WHAT THE TASK REQUIRES: Rescale the lines from the line with "Where should I click to: Open the Import" to the line with "point(1019,52)", including both, and write them all out again with the requests included. Multiply every coordinate in the answers by 0.2 and round each result to a whole number, with halves rounding up.

(Dataset rows)
━━━━━━━━━━━━━━━━━━━━
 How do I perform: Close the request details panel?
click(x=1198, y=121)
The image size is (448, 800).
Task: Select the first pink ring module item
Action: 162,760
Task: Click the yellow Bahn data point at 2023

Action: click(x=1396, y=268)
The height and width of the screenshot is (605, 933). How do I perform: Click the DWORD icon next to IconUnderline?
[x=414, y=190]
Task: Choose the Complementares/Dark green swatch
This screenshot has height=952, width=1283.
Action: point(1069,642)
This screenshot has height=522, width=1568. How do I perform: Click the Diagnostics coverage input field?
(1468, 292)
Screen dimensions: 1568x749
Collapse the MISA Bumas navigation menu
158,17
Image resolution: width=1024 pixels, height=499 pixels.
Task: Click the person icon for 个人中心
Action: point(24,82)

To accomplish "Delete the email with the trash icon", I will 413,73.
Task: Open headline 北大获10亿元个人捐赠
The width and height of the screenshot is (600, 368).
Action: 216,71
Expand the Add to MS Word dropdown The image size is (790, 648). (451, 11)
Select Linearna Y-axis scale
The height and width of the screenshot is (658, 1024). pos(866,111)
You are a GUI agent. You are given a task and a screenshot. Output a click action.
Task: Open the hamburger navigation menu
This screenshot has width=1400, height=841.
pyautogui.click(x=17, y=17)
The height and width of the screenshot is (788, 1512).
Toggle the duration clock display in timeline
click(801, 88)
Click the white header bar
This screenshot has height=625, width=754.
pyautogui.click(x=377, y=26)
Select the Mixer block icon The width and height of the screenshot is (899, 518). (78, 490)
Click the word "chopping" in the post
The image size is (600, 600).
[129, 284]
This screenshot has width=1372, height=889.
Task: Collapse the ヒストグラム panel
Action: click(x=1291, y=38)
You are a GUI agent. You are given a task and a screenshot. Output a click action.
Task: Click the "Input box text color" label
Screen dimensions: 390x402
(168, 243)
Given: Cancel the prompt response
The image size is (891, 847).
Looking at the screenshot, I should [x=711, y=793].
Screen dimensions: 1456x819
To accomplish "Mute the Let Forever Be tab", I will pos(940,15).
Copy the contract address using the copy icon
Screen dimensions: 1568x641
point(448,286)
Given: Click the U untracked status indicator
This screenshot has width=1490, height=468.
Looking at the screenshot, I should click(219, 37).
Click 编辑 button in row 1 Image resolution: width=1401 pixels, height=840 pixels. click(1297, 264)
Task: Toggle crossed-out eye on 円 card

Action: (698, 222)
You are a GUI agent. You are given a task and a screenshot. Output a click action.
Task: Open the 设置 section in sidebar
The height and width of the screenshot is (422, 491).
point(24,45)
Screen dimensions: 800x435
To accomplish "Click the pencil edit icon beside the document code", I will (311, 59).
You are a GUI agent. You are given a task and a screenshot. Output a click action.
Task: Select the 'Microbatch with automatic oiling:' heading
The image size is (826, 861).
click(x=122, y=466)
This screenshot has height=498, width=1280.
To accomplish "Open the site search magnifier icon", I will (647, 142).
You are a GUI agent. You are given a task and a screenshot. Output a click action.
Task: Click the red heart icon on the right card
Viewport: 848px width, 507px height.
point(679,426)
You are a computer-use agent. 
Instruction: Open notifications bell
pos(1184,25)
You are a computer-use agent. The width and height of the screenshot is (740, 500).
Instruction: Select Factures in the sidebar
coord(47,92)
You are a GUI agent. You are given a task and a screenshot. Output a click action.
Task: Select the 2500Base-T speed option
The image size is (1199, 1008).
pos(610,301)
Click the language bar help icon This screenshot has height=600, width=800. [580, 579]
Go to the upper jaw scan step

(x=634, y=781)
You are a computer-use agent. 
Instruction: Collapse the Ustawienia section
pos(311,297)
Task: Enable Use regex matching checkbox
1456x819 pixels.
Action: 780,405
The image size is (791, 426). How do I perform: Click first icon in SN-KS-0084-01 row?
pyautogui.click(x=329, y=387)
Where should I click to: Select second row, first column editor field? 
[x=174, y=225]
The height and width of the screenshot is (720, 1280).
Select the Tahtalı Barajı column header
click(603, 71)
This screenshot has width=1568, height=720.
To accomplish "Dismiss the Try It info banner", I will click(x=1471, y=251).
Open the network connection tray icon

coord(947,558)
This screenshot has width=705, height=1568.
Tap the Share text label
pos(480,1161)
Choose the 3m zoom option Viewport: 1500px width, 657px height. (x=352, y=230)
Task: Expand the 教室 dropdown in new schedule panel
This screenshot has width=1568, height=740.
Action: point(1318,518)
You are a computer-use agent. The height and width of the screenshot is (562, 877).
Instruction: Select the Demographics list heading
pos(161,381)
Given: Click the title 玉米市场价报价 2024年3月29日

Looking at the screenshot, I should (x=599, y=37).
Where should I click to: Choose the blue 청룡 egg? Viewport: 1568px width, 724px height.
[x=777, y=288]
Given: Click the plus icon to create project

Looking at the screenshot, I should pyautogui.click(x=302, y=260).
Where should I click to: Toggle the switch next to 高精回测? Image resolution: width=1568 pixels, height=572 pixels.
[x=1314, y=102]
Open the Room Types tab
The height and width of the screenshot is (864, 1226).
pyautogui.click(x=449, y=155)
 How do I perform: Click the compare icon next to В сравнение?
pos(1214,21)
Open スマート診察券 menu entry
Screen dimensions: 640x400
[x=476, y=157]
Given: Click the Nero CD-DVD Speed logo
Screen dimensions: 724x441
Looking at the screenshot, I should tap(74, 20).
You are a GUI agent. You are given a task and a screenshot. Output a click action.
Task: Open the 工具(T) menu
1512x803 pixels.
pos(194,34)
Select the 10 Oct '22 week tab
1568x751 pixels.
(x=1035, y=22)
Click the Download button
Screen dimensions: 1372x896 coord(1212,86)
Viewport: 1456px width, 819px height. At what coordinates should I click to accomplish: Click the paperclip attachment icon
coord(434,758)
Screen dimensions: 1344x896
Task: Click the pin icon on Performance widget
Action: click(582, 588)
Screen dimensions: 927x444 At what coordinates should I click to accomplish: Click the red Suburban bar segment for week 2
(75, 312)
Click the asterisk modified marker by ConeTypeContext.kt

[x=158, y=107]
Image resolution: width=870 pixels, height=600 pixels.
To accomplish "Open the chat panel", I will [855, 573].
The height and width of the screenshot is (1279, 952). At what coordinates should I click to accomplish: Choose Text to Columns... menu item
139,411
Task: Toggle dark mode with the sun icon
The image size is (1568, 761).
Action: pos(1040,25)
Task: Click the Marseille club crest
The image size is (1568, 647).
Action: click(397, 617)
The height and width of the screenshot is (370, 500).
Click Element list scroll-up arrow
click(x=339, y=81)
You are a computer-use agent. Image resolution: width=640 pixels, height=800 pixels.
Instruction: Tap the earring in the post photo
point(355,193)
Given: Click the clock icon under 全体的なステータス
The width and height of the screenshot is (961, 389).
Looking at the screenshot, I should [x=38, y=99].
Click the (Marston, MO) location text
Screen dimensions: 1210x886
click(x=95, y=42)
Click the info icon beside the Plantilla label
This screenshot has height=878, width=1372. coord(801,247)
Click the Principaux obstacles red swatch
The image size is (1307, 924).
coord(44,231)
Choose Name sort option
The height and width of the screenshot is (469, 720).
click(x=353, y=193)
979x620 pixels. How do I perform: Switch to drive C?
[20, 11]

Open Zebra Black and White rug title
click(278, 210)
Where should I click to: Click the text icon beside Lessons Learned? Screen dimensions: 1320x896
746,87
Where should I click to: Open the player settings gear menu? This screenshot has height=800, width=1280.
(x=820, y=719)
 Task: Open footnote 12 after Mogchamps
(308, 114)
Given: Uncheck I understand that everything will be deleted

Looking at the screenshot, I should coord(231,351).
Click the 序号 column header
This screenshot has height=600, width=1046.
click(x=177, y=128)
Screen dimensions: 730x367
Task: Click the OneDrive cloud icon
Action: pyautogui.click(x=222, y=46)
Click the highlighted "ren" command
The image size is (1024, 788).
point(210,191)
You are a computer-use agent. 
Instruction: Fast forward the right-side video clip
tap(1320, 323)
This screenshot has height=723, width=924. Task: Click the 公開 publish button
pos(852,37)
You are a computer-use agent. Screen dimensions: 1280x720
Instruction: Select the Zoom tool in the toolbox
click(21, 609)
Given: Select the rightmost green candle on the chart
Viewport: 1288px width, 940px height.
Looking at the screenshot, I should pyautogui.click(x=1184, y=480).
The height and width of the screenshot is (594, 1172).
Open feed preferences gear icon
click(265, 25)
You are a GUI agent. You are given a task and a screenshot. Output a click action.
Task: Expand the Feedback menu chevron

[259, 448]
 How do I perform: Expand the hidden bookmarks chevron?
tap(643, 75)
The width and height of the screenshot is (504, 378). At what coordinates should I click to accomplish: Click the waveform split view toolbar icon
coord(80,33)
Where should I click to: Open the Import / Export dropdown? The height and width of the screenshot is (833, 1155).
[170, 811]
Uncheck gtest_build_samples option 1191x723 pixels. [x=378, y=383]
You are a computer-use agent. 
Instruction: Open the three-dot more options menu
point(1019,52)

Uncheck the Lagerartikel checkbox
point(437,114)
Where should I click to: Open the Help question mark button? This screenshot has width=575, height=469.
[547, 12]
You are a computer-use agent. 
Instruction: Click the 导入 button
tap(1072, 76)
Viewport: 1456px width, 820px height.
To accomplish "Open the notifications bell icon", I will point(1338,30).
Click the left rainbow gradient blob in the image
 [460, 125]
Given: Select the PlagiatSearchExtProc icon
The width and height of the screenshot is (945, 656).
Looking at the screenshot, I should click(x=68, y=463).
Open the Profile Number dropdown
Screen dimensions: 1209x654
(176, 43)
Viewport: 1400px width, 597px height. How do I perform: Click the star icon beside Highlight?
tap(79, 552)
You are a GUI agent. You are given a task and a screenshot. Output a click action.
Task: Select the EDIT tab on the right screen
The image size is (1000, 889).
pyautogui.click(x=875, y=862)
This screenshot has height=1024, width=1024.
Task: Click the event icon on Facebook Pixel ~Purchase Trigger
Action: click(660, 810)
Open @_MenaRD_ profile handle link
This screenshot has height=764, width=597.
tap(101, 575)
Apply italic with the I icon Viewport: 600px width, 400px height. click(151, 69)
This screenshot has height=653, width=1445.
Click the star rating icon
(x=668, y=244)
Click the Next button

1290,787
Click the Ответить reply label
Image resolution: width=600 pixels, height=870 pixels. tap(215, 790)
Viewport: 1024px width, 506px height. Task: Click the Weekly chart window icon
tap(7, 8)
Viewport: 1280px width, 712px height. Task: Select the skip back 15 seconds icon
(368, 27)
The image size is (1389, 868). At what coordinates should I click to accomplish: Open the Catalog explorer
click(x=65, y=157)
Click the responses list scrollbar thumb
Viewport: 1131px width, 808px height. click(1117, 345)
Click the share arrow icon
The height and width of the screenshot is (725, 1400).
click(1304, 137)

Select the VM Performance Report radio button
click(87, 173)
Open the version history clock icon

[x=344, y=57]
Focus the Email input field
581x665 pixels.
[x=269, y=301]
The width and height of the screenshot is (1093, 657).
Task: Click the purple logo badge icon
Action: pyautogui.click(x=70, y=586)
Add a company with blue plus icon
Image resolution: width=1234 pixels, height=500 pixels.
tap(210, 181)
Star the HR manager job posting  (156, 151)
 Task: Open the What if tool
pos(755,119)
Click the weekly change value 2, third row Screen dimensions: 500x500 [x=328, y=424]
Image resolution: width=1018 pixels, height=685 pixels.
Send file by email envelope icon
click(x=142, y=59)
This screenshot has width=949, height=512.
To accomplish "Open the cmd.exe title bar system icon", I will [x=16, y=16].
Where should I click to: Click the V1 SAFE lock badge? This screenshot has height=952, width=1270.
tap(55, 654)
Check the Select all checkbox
━━━━━━━━━━━━━━━━━━━━
IN RESPONSE:
Where should I click to: Open the Import / Export dropdown? The height and width of the screenshot is (833, 1155).
[34, 162]
Uncheck gtest_build_samples option 1191x723 pixels. [x=76, y=77]
You are a computer-use agent. 
Instruction: Open the three-dot more options menu
point(204,10)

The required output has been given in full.